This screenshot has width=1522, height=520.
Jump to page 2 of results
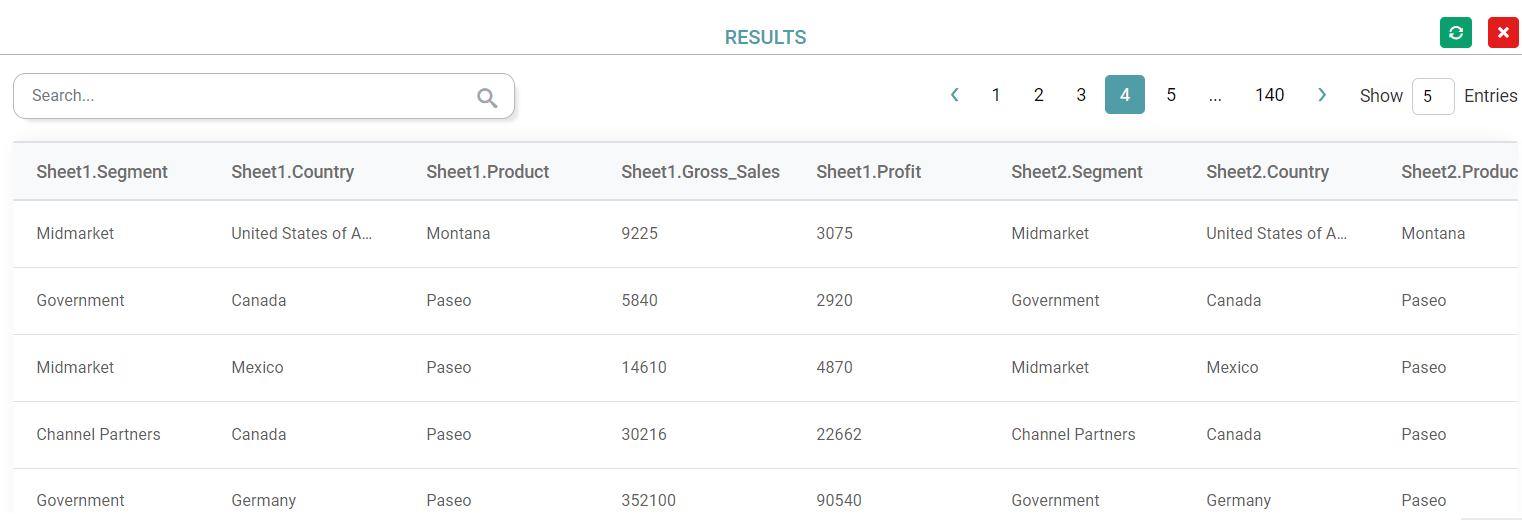tap(1039, 95)
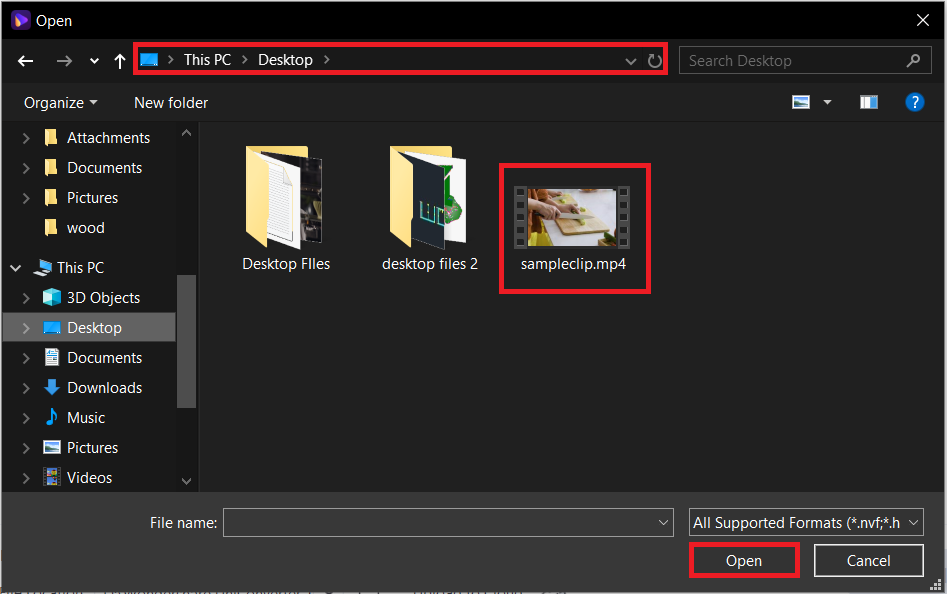947x594 pixels.
Task: Click New folder
Action: pyautogui.click(x=170, y=102)
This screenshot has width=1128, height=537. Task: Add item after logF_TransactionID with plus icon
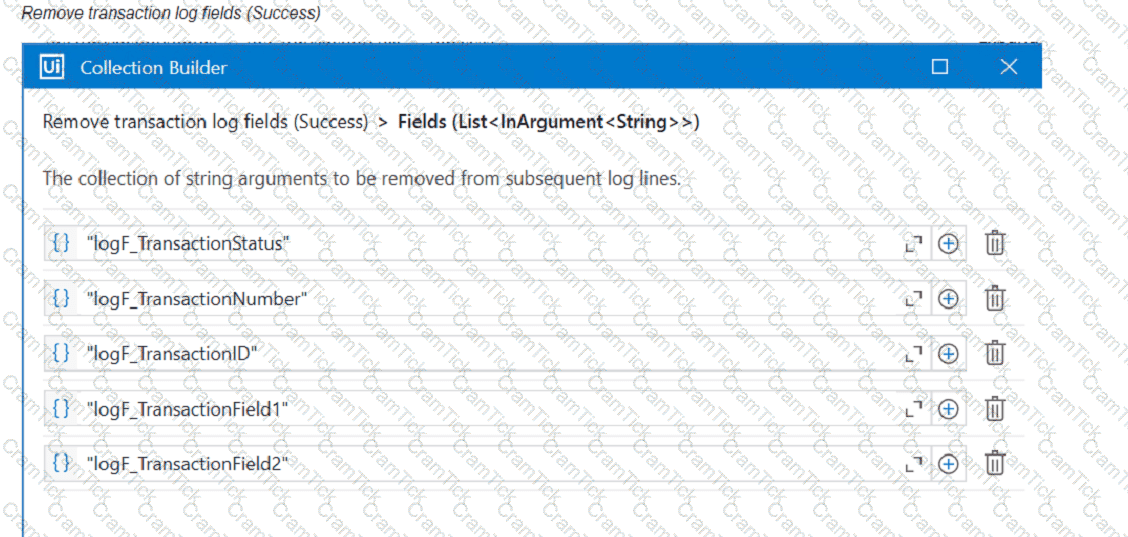[949, 354]
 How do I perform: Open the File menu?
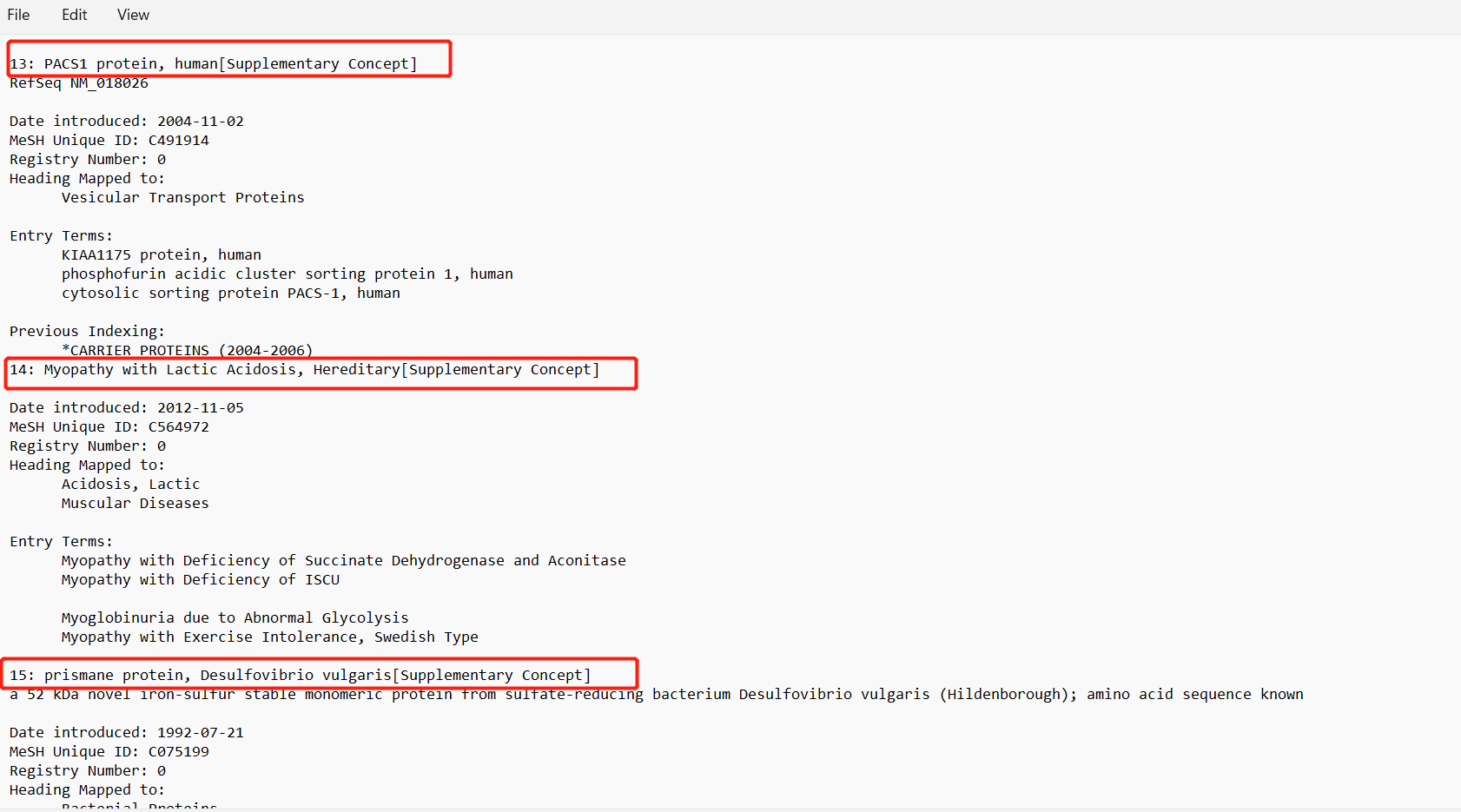coord(18,15)
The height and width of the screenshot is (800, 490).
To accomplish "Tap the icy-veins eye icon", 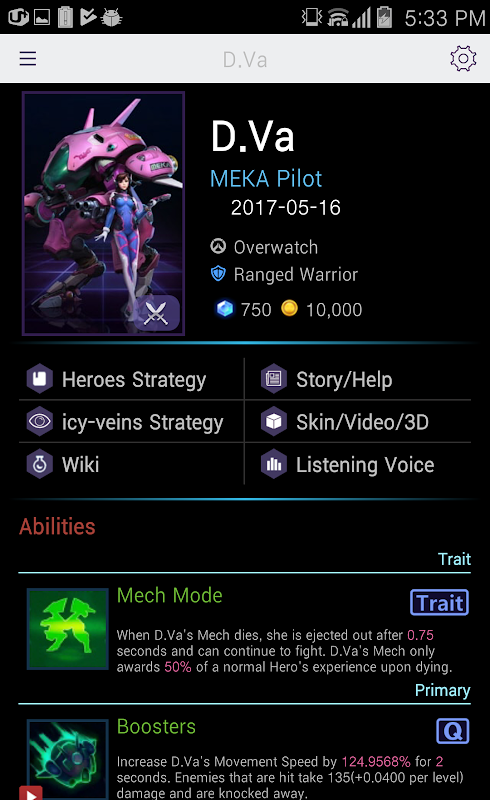I will [x=40, y=421].
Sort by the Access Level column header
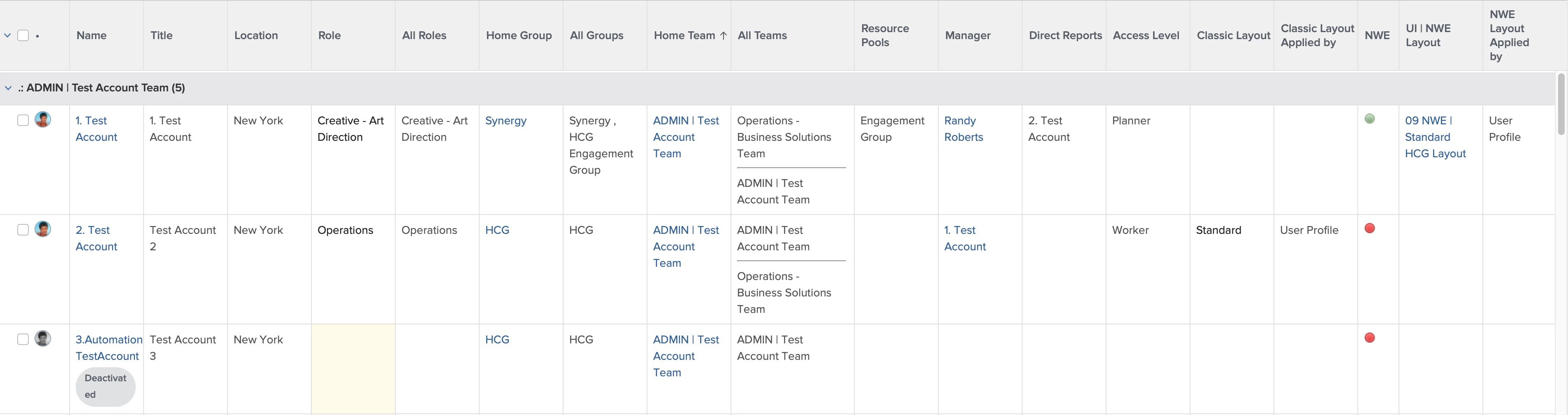This screenshot has width=1568, height=415. [x=1146, y=35]
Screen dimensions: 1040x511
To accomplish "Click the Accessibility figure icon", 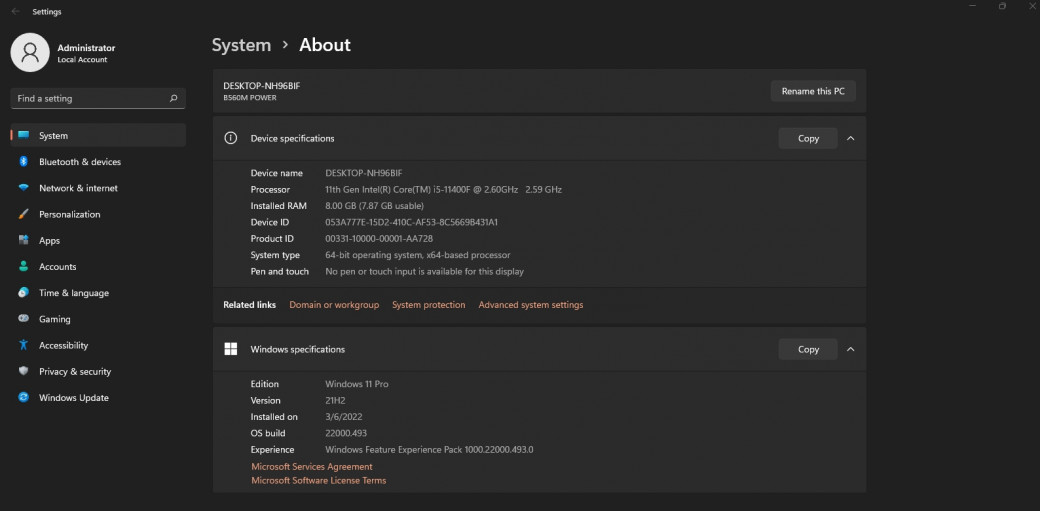I will [x=23, y=345].
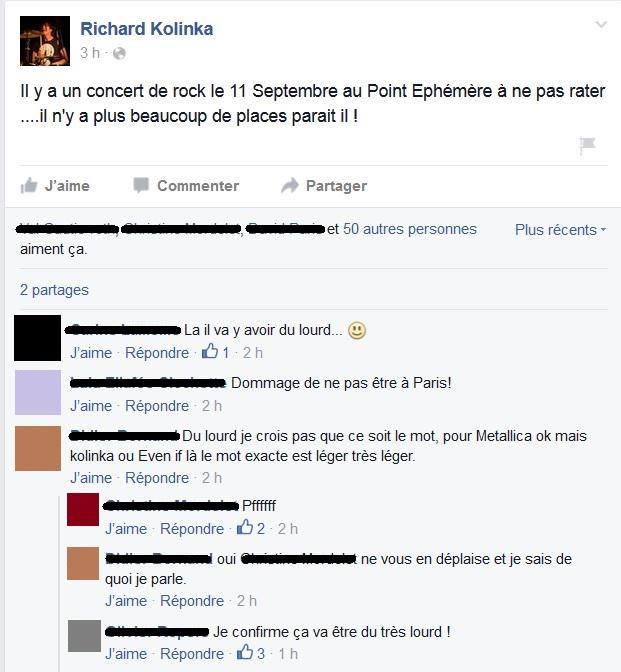Click thumbs-up count on the Pffffff reply
The height and width of the screenshot is (672, 621).
tap(251, 528)
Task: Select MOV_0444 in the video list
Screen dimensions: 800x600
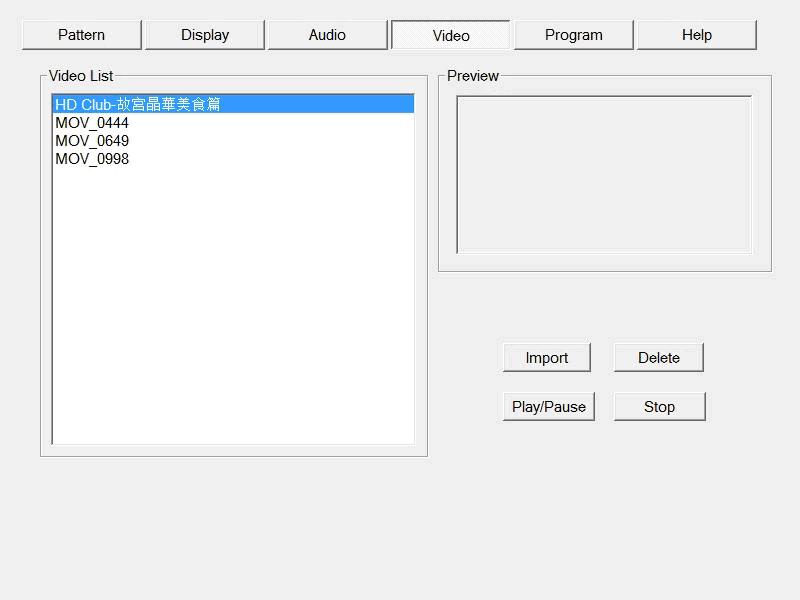Action: pos(92,123)
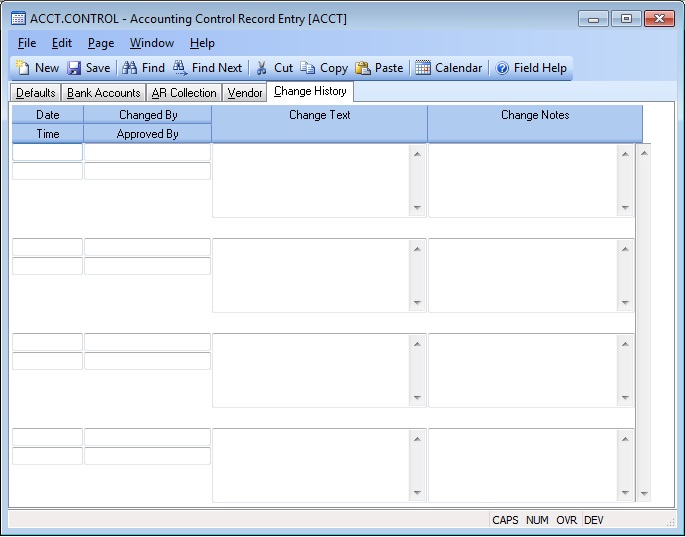Click the main grid scrollbar down arrow

643,494
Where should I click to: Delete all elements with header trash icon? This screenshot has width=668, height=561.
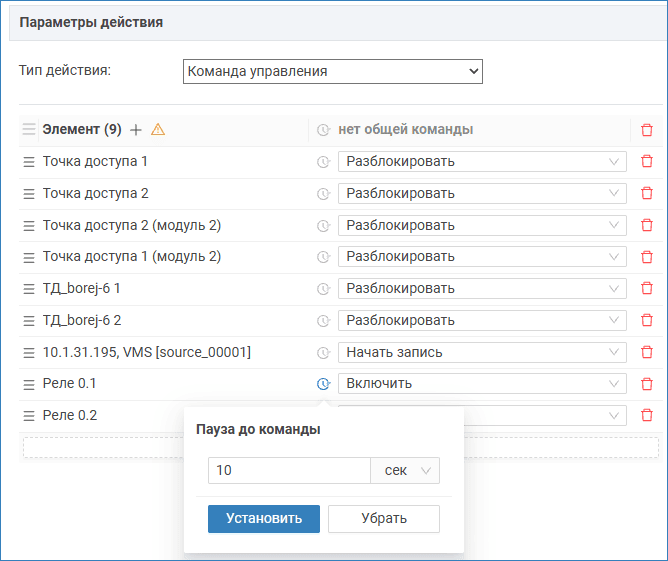point(647,129)
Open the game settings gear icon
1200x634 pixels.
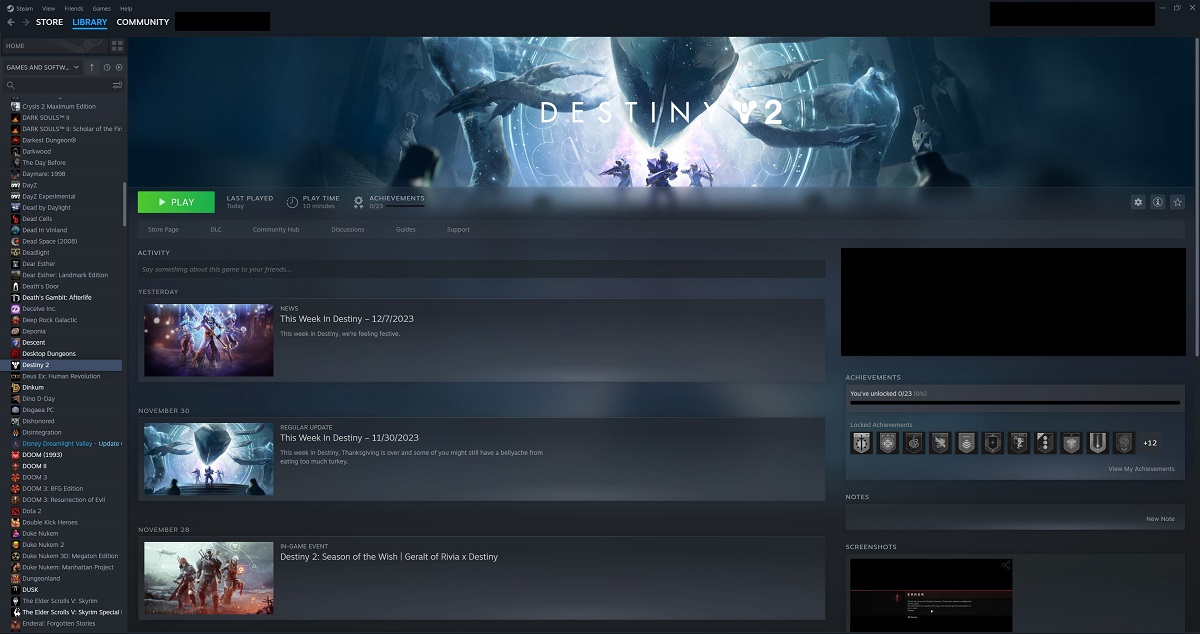click(x=1137, y=202)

● ● ● ● ●

§ Exercise objective: Please print the lines from the one holding "Where should I" through the end of the records above, unchanged and with the pictures left out.

§ Exercise output:
Where should I click to: Delete all elements with header trash icon? This screenshot has width=668, height=561.
point(647,129)
Open the game settings gear icon
1200x634 pixels.
click(x=1137, y=202)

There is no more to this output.